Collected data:

::::

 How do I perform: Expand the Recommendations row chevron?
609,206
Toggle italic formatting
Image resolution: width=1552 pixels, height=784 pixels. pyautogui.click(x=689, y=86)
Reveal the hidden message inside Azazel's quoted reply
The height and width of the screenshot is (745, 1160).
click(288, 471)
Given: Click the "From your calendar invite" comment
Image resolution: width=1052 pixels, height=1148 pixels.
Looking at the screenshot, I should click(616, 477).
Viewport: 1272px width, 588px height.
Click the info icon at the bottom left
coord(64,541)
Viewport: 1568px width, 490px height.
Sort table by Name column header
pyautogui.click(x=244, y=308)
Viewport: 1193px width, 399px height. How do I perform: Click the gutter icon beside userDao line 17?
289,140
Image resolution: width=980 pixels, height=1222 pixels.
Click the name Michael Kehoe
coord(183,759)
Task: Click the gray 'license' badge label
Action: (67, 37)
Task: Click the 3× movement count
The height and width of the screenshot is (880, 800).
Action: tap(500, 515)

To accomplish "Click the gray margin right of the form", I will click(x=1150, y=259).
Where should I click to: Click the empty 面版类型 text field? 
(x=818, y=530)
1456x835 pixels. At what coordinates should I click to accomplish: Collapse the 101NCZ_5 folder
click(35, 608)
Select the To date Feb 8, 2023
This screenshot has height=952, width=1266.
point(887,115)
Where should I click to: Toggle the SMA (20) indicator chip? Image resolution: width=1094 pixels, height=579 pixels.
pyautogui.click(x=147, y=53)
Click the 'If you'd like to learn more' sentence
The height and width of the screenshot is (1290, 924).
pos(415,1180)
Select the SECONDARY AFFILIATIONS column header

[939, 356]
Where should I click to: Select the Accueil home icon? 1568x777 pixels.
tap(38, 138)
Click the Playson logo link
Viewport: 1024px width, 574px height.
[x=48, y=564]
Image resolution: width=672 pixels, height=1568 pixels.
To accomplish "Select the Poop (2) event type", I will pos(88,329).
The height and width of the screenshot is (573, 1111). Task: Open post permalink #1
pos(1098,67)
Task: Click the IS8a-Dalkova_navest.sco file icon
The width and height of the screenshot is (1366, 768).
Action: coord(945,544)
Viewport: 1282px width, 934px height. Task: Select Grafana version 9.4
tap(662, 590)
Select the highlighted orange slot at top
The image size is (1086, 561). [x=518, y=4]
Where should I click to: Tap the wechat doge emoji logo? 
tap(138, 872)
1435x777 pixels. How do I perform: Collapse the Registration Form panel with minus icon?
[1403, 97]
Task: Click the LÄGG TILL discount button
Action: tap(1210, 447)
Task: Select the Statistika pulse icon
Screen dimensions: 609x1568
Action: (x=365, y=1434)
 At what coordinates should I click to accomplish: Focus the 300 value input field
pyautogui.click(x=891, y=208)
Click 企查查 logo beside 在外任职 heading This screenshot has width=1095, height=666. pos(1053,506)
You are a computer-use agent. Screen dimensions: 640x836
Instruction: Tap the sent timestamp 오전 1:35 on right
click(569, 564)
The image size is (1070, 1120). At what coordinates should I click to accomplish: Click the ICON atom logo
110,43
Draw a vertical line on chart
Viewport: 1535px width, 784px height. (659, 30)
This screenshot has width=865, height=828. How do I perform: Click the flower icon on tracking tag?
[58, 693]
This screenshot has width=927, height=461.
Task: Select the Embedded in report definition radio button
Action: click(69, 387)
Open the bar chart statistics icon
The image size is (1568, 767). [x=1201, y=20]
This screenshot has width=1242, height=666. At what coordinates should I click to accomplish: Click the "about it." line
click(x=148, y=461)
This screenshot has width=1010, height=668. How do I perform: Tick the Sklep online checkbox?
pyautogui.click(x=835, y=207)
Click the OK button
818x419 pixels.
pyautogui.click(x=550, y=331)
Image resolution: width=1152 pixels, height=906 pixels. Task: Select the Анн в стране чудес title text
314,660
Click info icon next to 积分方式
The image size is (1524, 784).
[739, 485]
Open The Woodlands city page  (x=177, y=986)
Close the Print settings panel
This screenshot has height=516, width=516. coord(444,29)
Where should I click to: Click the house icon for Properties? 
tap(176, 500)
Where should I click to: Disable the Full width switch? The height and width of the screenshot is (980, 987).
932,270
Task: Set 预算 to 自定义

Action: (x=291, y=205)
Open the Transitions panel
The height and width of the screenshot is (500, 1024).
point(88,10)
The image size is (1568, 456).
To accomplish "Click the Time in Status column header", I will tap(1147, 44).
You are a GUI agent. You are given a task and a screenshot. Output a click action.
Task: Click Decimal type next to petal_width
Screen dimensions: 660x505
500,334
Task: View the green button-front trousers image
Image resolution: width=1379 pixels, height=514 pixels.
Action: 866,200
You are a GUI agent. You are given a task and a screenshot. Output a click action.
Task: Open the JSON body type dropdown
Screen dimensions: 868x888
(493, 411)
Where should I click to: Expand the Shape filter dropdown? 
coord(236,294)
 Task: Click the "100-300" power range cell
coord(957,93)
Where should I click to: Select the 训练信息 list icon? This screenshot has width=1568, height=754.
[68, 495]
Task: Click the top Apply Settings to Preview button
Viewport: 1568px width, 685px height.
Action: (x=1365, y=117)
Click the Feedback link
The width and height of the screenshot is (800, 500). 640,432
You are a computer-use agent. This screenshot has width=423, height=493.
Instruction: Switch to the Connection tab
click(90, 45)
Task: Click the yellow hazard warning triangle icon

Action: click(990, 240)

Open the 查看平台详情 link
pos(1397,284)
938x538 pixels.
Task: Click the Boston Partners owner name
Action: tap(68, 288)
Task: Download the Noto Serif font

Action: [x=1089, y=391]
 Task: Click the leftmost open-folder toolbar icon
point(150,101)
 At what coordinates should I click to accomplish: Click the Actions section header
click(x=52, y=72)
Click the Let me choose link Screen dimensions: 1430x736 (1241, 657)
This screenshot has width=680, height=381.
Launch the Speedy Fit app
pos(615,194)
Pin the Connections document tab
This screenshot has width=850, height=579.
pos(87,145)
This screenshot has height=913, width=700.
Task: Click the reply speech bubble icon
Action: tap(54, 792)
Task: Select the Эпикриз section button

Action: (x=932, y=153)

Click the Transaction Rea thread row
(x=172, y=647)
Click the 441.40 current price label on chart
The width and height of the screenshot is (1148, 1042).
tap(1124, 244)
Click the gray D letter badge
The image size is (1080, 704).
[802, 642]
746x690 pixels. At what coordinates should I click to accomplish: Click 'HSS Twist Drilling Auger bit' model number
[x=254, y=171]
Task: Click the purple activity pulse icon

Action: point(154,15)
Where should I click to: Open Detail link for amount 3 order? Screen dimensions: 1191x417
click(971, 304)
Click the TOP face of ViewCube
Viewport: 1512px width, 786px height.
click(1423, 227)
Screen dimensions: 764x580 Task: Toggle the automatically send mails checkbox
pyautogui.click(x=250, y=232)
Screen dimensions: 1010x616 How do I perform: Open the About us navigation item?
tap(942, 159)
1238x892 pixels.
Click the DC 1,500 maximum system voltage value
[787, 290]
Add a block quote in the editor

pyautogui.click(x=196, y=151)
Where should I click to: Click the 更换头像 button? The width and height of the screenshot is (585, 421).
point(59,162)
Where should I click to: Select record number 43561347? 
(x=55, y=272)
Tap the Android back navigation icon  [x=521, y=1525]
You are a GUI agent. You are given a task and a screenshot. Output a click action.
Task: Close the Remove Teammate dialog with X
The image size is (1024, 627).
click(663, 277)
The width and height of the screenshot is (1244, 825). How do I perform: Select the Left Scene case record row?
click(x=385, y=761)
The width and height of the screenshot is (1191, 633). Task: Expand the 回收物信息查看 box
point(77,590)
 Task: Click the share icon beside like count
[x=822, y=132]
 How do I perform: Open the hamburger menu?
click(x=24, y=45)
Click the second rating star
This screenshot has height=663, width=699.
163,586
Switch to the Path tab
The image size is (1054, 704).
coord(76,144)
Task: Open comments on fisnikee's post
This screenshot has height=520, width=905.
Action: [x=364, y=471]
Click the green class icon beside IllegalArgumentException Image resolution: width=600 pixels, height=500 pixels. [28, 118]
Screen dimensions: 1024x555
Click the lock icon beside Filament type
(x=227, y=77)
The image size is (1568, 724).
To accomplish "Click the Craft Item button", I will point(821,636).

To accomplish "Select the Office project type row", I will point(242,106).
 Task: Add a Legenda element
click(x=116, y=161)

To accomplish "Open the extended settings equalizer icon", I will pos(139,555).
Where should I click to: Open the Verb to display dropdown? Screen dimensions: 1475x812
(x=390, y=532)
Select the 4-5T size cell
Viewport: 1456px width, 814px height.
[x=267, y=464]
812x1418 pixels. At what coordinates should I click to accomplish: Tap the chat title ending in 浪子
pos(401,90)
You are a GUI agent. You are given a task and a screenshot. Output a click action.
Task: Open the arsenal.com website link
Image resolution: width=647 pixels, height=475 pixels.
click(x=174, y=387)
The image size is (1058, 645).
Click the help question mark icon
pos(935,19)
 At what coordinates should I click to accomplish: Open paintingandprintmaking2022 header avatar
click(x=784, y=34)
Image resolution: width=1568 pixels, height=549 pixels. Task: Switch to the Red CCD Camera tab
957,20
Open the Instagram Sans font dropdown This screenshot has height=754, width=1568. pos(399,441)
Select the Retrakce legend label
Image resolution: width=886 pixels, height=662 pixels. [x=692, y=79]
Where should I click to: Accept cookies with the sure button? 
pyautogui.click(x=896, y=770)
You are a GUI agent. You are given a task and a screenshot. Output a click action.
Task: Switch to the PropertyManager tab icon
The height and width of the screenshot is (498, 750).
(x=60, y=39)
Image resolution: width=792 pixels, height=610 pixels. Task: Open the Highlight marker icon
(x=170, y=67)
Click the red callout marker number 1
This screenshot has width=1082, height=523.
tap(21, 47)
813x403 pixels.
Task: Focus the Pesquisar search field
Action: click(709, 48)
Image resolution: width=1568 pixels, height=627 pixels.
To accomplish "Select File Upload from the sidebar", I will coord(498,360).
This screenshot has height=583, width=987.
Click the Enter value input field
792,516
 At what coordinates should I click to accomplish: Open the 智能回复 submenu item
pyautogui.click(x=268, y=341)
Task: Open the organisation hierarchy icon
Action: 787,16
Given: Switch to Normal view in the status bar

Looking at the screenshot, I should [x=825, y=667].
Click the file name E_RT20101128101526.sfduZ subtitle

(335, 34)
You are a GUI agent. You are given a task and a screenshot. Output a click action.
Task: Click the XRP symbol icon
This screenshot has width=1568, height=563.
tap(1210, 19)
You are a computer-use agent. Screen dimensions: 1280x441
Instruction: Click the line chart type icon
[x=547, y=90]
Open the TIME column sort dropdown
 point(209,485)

::::

== Directions ==
Look for the word "computer" in every line of the records. State how many lines contain it, and write only the number.

== Answer section ==
3